By Emilie Ng
RESTORING hope within Los Angeles’ notorious gang culture has proven to Jesuit Father Greg Boyle that God can be found in the most unlikely people.
In 1988, Fr Boyle started what is now America’s largest national non-profit gang intervention and re-entry program, Homeboy Industries, when he was asked to be the pastor of Jesuit parish Dolores Mission Church east of downtown LA.
Fr Boyle visited Brisbane on August 11 to share his story with students and staff at the Australian Catholic University, along with members of ministries serving those on the margins.
Fr Boyle said he had never set out to found Homeboy Industries, but it was an “evolving” response to the increase of gang violence in his parish.

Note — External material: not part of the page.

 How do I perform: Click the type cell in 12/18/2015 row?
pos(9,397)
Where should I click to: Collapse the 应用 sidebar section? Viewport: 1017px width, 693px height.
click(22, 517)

“There I was in the place of the highest concentration of gang activity in the world, so I never set out to do anything like this,” Fr Boyle said.
“It was the poorest parish, it was Spanish-speaking, and it was the joy of my life to show up there.”
Gang members were responsible for many murders, drug dealing, and violence, many of which took place in Dolores Mission.
“I started burying young people, a lot of them, a lot of kids, starting in 1988,” he said.
“And occasionally they were little kids, who were not the targets of anything but caught in a crossfire.
“Nobody old was killed – they were all young, 20 and younger.”
After listening to and watching gang members and meeting with parishioners, most of whom were women, the community started a school, a free gang tattoo removal van, and eventually job training.
Today, more than 15,000 men and women escaping the life-threatening gang culture call on Homeboy Industries to save them from harm or death.
“In Los Angeles there are 1100 gangs and 120,000 gang members, so gangs are the places kids go when they’ve encountered their life as a misery, and misery loves company,” Fr Boyle said.
“So they are in the company of people who are likewise miserable.
“People who don’t know think there is some rational positive reason why a kid would join a gang, like to belong, excitement, the thrill of it.
“But none of that’s true.
“They know full well that this will end in death or prison, but they don’t care that it will, which is kind of the key diagnostic moment, which we need to pay attention to.
“Homeboy is to help facilitate, by way of community, this mutual transformation.
“Anybody who’s there, the 15,000 gang members a year who walk through the doors, or the folks that have been there for a while, and are trying to be of service.
“And then at the same time it announces a message to the world, what if we were to invest in people on the margins, rather than just endlessly futilely try to incarcerate ourselves out of this problem.
“And here in Brisbane, whatever the complex social dilemma is, what language is that behaviour speaking?
“Whether it’s homelessness, drug addiction, violence among the young, teenage suicide, what language is all that behaviour speaking.
“If you ask it that way then you can really get at it underneath it, as opposed to, let’s just alter behaviour, which doesn’t really get you very far, I don’t think.”